Please make an exact copy of the lines from the one holding "Image resolution: width=450" through the end of the data, both ends included, with no pictures.

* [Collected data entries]
────

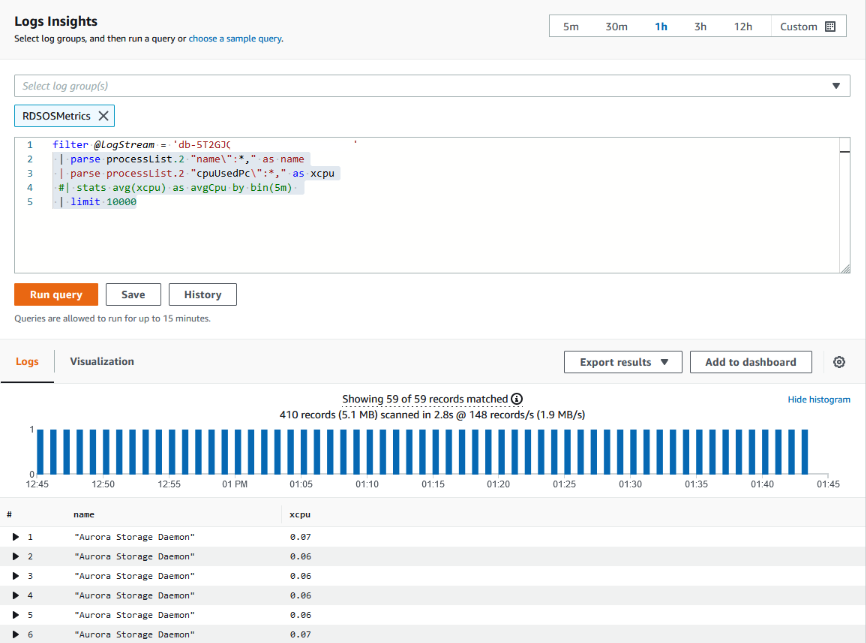Open the Export results dropdown

[623, 361]
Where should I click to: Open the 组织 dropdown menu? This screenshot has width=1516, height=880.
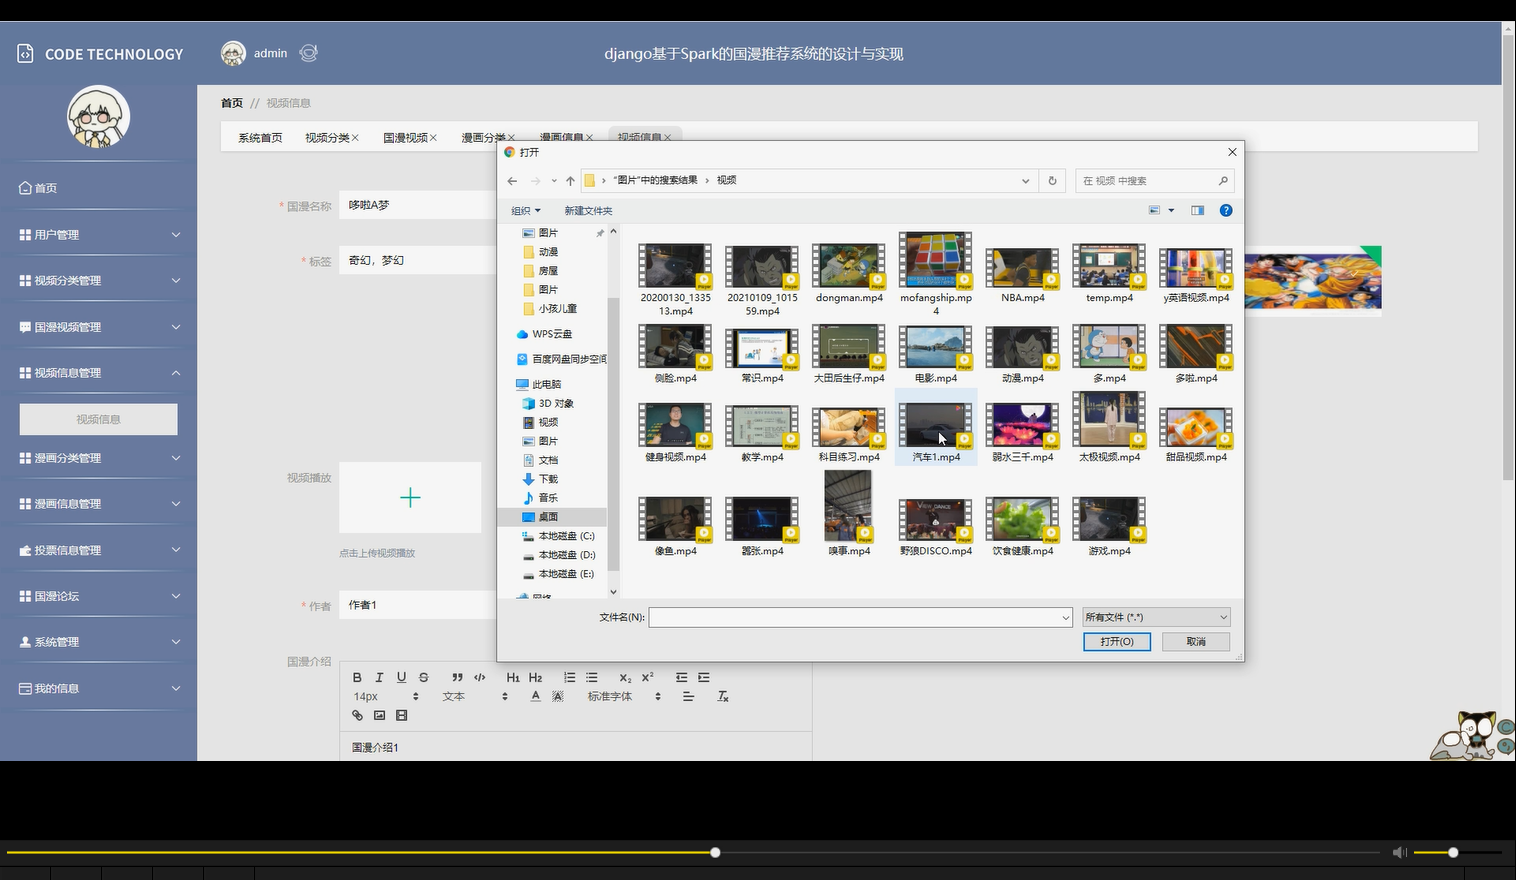pos(526,211)
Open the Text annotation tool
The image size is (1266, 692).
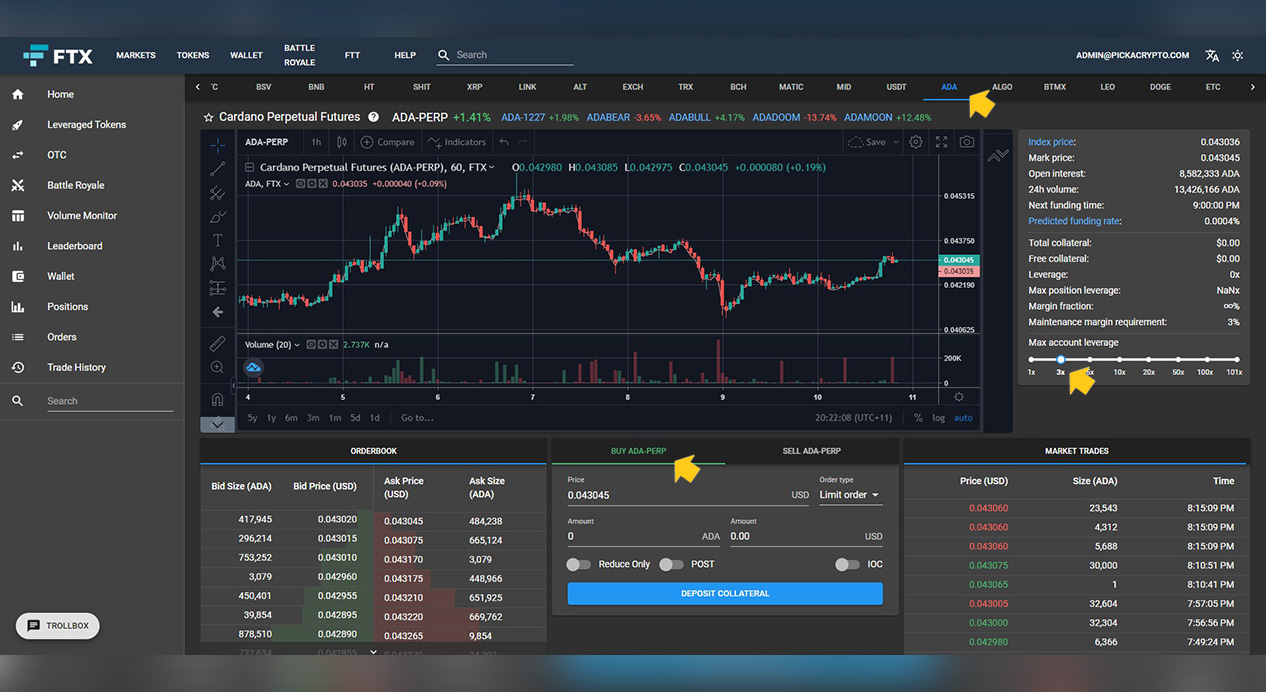tap(217, 240)
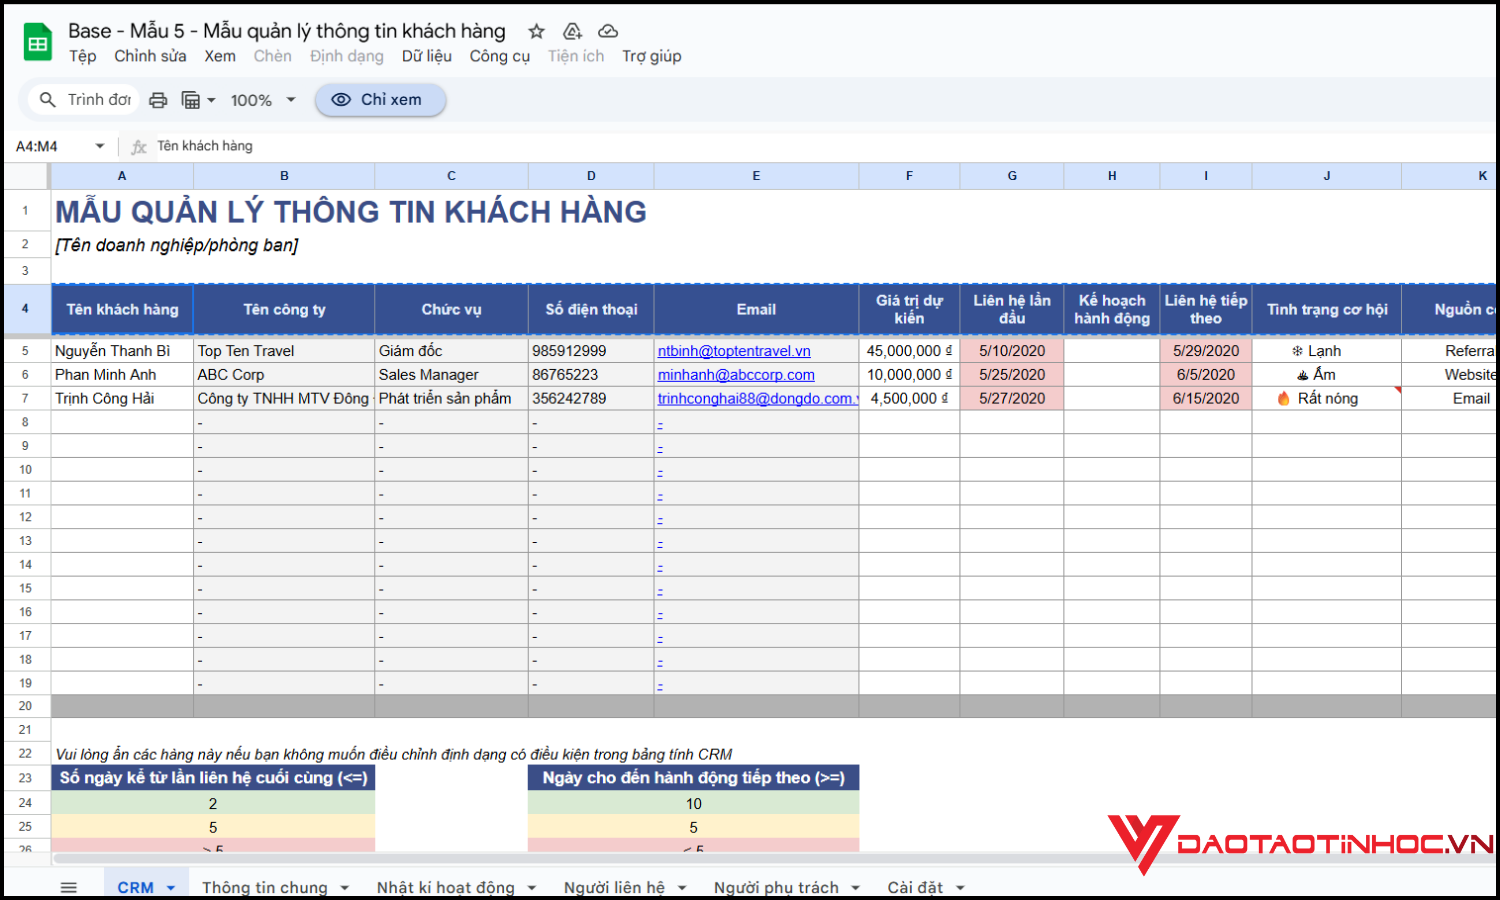Open the 'Dữ liệu' menu

point(426,57)
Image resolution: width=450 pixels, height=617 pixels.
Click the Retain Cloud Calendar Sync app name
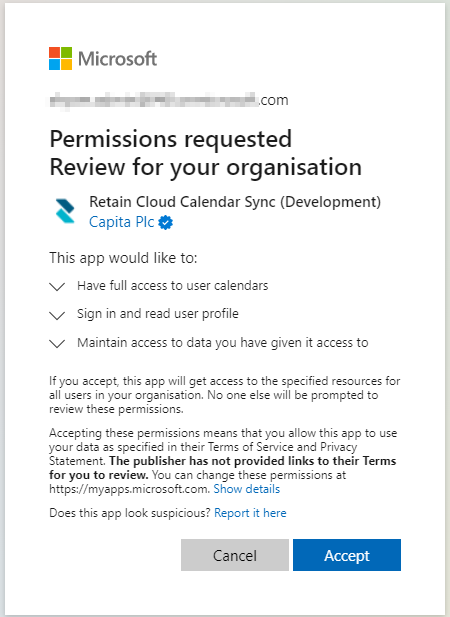point(235,202)
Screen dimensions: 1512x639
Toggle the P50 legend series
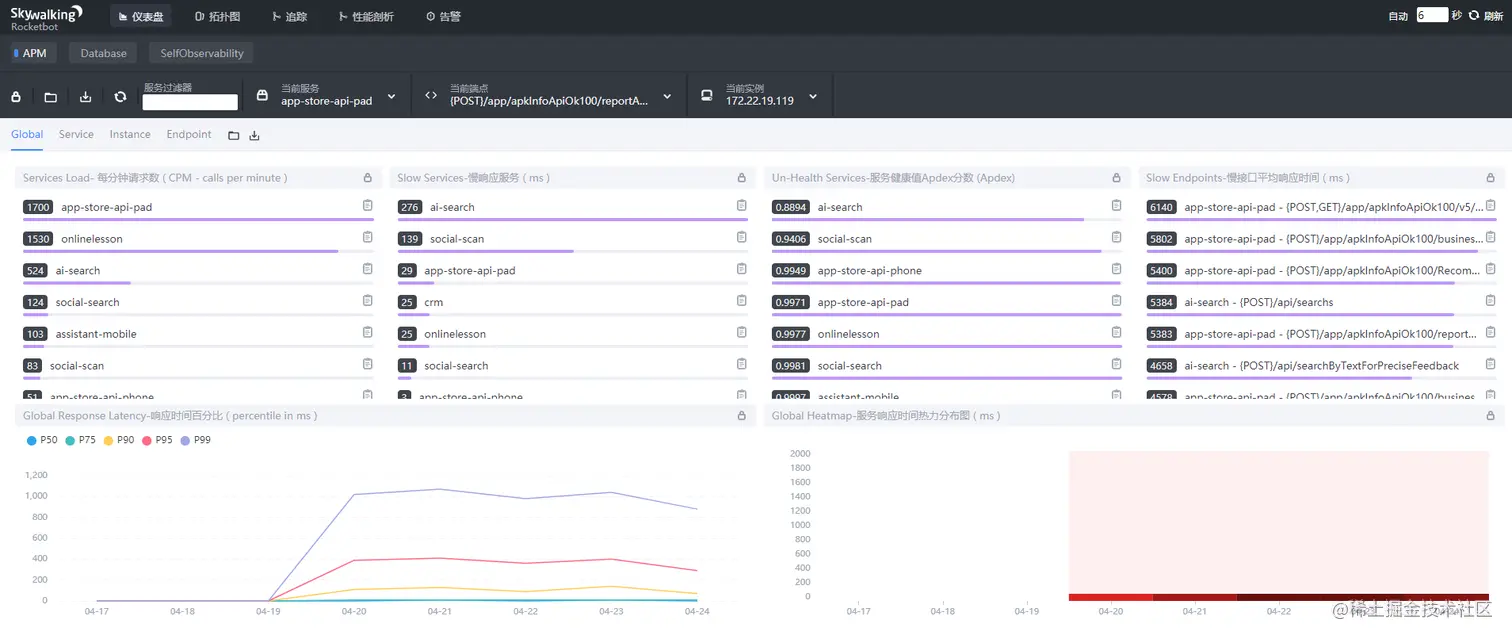[x=42, y=440]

────

* [Solved exercise]
Image resolution: width=450 pixels, height=617 pixels.
Click the Retain Cloud Calendar Sync app name
point(235,202)
Screen dimensions: 1512x639
Toggle the P50 legend series
[x=42, y=440]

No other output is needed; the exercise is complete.